• [Required action] Lines in which "will" appears should be pulled from the data below.

[Saved entries]
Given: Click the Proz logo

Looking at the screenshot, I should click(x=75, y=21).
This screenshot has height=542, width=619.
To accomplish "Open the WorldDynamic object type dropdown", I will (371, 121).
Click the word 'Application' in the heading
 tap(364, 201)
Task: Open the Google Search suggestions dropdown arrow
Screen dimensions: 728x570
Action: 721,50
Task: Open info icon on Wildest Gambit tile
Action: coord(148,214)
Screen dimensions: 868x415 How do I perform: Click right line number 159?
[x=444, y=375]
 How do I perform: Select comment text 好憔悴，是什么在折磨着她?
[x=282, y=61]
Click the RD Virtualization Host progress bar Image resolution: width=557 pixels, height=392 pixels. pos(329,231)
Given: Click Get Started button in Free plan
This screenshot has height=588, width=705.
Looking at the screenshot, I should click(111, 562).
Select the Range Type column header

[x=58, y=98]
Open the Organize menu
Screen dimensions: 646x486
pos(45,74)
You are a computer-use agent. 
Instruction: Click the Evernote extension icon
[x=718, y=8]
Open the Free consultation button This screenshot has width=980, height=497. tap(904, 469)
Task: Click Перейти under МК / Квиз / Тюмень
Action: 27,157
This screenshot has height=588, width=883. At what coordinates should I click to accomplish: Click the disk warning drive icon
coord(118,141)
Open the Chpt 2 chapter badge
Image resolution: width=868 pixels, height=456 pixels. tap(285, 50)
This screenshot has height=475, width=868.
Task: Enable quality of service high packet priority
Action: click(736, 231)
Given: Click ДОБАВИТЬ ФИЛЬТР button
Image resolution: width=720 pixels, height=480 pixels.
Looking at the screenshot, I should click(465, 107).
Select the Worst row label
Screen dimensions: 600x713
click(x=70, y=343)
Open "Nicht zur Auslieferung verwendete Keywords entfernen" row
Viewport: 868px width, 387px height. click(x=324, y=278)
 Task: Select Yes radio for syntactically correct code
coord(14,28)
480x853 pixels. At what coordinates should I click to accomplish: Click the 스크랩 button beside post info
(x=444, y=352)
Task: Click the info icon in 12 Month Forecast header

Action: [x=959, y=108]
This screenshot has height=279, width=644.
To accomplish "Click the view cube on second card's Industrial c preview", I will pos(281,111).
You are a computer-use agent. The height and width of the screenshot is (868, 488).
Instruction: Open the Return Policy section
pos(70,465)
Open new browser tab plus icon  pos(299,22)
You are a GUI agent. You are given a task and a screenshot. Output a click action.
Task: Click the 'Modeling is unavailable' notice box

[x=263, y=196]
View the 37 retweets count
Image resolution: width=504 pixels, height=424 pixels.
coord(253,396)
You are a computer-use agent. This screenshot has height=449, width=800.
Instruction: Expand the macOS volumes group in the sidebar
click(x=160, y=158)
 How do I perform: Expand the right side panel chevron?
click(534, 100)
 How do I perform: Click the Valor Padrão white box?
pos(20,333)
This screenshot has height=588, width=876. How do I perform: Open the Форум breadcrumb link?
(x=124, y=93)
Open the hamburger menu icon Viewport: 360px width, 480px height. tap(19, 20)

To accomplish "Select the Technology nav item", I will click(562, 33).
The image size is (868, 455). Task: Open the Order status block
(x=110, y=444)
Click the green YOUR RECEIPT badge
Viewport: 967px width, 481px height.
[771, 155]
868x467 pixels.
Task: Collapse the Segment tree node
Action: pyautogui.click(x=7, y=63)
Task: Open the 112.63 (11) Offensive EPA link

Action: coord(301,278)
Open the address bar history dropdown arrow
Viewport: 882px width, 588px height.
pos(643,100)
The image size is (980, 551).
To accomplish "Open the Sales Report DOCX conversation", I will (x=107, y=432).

• [Result for this task]
To accomplish "Open the WorldDynamic object type dropdown", I will (371, 121).
To accomplish "Click the view cube on second card's Industrial c preview", I will pos(281,111).
To accomplish "Select the Technology nav item", I will click(562, 33).
To accomplish "Open the Sales Report DOCX conversation", I will (x=107, y=432).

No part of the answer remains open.